I have a quick question – I have tried testing this and it seems to partially work. Is it possible to define only resources (e.g. SharePoint online) and have all locally stored data encrypted, regardless of how it is accessed. For example, if I only define SharePoint online and IE in my EDP policy, can I prevent the data being copied locally with Chrome or Firefox?
Thanks,
Dave
Hi Dave, many thanks for reaching out! In your scenario you’ve to define all your other browsers (eg. Chrome or Firefox) as protected app. Check the following link for an overview of all test scenarios with EDP https://technet.microsoft.com/en-us/library/mt670969(v=vs.85).aspx
Hope this helps,
Hi Ronny, thanks for your reply.
Maybe I’m missing something, but if using EDP in BYOD scenarios, is it not impossible to prevent a user from adding an application you are unfamiliar with and access your enterprise data from that application? You could, for example, add all the browsers you could think of to your list of protected apps and the user can still install some other browser that you’re not aware of. Data copied locally with these applications would then be unencrypted, correct?
Thanks,
Dave
No, you are still good in this scenario. Once you have protected (encrypted) the data you are only able to access/open it with a protected app.
Hi Ronny, good learning.
But if my testing environment doesn’t have AD and I use stand-along Intune to manage my device, all Account create on the Azure Portal.

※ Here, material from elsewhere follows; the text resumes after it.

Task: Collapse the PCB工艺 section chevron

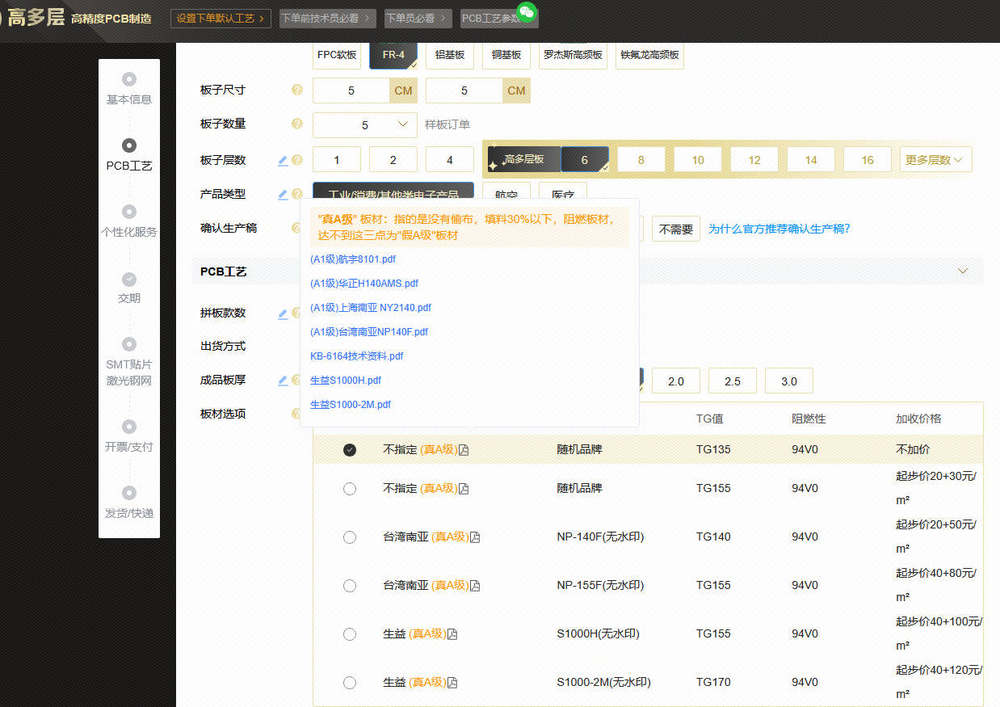Action: coord(963,271)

Which means I don’t have my corporate identity, corporate network definition -> Enterprise Network Domain Names and Enterprise IPv4 Range
I use my testing Intune domain carriech.onmicrosoft.com and my personal LAN IP 10.0.0.2-10.0.0.50
Sir,
I have some question hope you can and will answer.

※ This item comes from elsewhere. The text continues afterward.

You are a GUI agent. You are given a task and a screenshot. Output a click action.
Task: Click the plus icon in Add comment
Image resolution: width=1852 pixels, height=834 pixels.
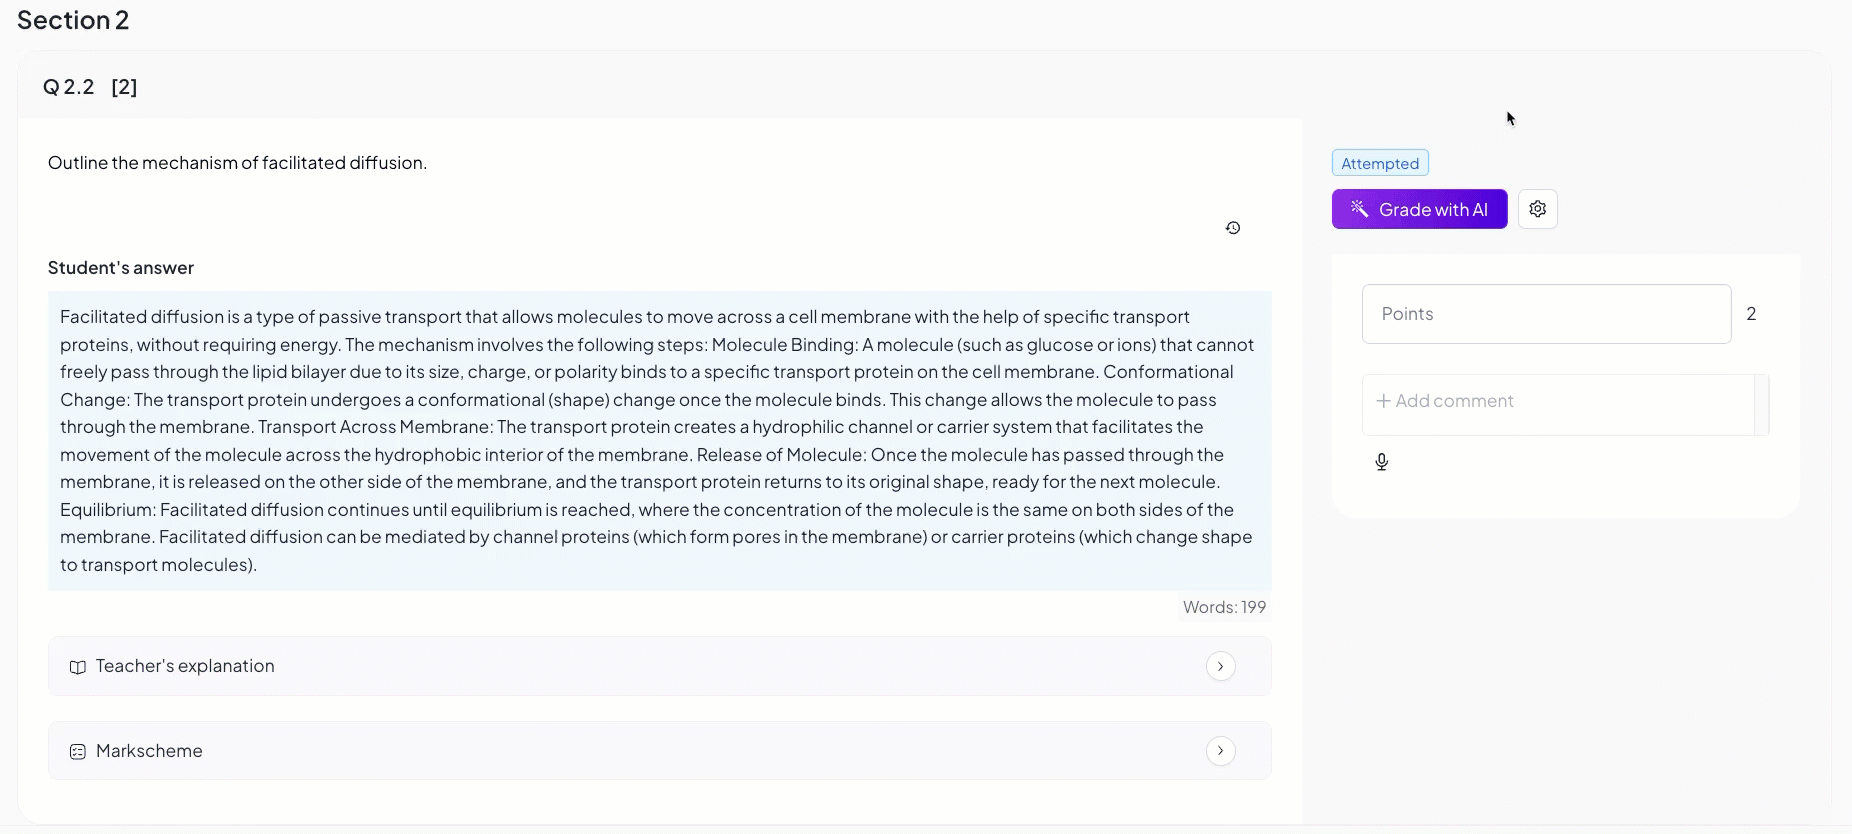point(1384,401)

1)Does WIP only encrypt files/data on the user device?
2)Can files also become encrypted on a file share by WIP?
3)What happens when an app is not on the allow list and tries to open/save a file on a configured Cloud Resource?
4)What happens when an un-enlighted app tries to open/save a file from a configured Cloud Resource?
5)Is it possible to add a fileshare to WIP is adding only domain name sufficient?
6)If user1 saves a WIP protected document on a fileshare can user2 open it?
Hi Nils,
The intention of WIP is to prevent data leakage by defining trusted app’s and corporate (network) boundaries which allows you to differentiate between personal or corporate context. Data which is identified as corporate is protected, so when the data is stored/saved outside the corporate context on your device it’s protected (encrypted). When it’s within the corporate context (can be both cloud or on-premise) it’s not protected as it ‘lives’ on a trusted location (based on your network location definition). Apps which are not trusted you can create/save a file within corporate context, however it can’t be opened afterwards. Un-enlighted apps which are not exempted can’t open/save a file from a cloud resource which is defined as corporate. It’s a hassle but in theory you should be able to define a policy which results your file shares are indicated as corporate. This should be a combination of domain name and IP boundaries (domain namespace only won’t work). If user 1 saves a WIP protected document stored on a file share outside corporate context, user 2 isn’t able to open the document. When it’ saved on a file share within corporate context the document isn’t protected.
Hope this helps!
Hi Ronny,
That answer is really helpfull and i totally understand the concept now and the working of WIP. Thanks for your time and detailled reply. Also keep on this great blog.